Another issue that concerns me is that I've seen Vazquez wear down over the course of a season and I worry what a full major league workload will do to the development of his bat. I feel he may wear down and miss time and that's one reason I would advocate a time share with Swihart.

It really comes down to confidence in the bat though. I do think he has a strong chance to hit enough to be a low role 6 catcher eventually. I just think we may see a few years of struggles first. I also wanted to give some credence to Chris's rankings and the reports we got on Devers. I haven't seen Devers, but our prospect team raved about the bat. Every other player listed above him has a very good chance to be at least an above average big leaguer.

So, I'm confident Vazquez has a long career as a big league catcher ahead of him. I am still concerned the development of his bat may stagnate or be mitigated due to the wear and tear of playing catcher. He's not going to hit for a lot of extra bases and the margin for error with the bat here isn't huge. If he doesn't hit he's not going to start for long even with the defense.
Was any thought given to Sam Travis?
Well, I'm sure "thought" was given. I mean what were the thoughts supporting and opposing inclusion.
Can't speak to Chris's thought process, but I've seen a lot of Travis on the Cape and then with Lowell this last summer. Obviously the strength and depth of this system means a lot of quality prospects got omitted. The argument for his inclusion is basically that the guy can hit. He's seemingly hit at every level from Little League up. He puts together really good at bats pretty consistently. It's a strong point in his favor because when you look around the majors there's a whole lot of guys who can't actually hit.

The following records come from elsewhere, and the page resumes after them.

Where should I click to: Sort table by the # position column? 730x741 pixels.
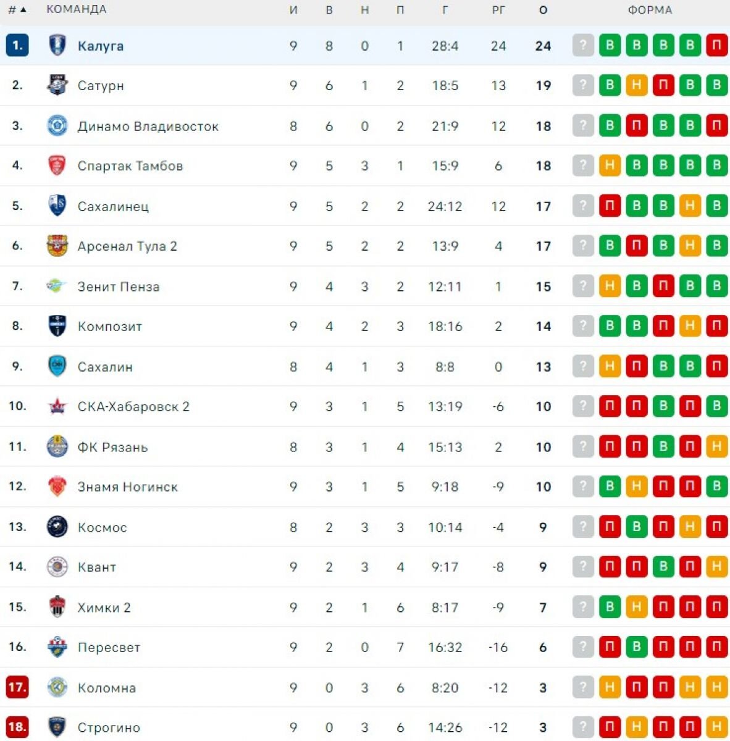click(17, 10)
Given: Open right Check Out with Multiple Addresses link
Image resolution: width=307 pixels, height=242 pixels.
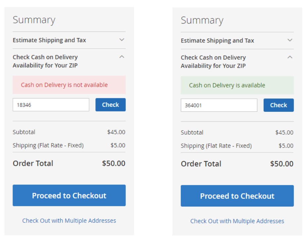Looking at the screenshot, I should click(237, 221).
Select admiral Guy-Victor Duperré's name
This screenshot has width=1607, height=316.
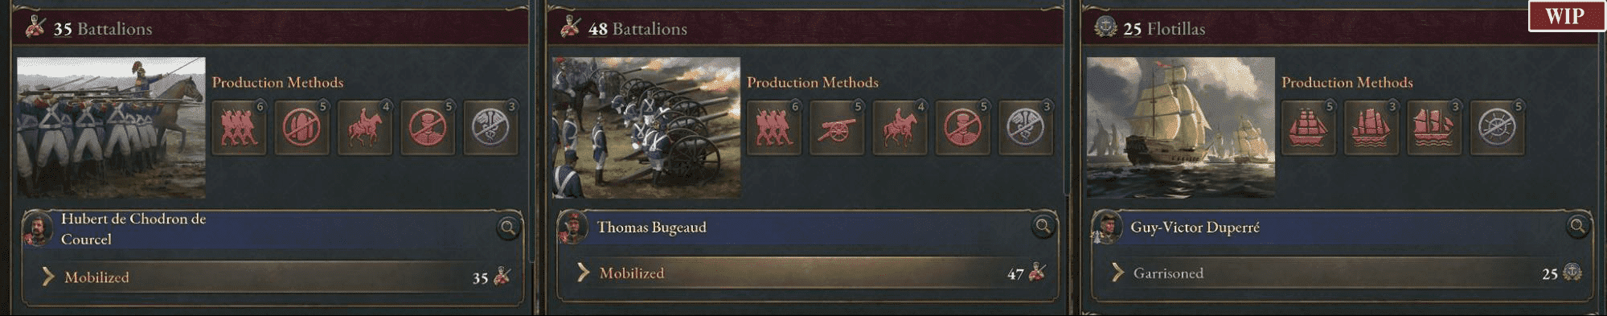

The argument against his inclusion is that he doesn't really profile well anywhere. He's not particularly athletic. He doesn't run well. Doesn't throw well. I don't mean to imply we're looking at a lumbering, unathletic DH type. Travis isn't Billy Butler. Travis is in shape and not a soft body. He's just fairly well below Major League average with his athletic ability. His physical gifts and tools are just kind of vanilla; they're not loud tools. So what we have is a guy who just doesn't really fit anywhere his bat plays well despite not being terrible at anything. Even at 1B he's not any sort of tremendous defender - though I'm not convinced he's any worse of a defensive profile there than he would be in LF.

The other major concern is that were he to play 1B or LF (as we think he will) he really doesn't project for the type of over the fence power we'd like to see from those positions. Travis can drive the ball to all fields, but he's not all that large or physical and so it's the kind of pop that mostly plays to the gaps.

All this said, you could do worse than betting on a hit-tool first player. Travis is a very safe prospect and I think there's a strong chance we see him show up in the majors at some point in the next few years. Travis probably won't ever be the type of player a GM or Manager is excited to pencil into their lineup at LF or 1B, but if he does get a chance to start in the majors he could very well end up putting together a surprisingly nice career. If he ends up a 6 hit/4 power.. well, there are lots worse guys playing in major league corner spots. Teams will find places for guys who hit like that.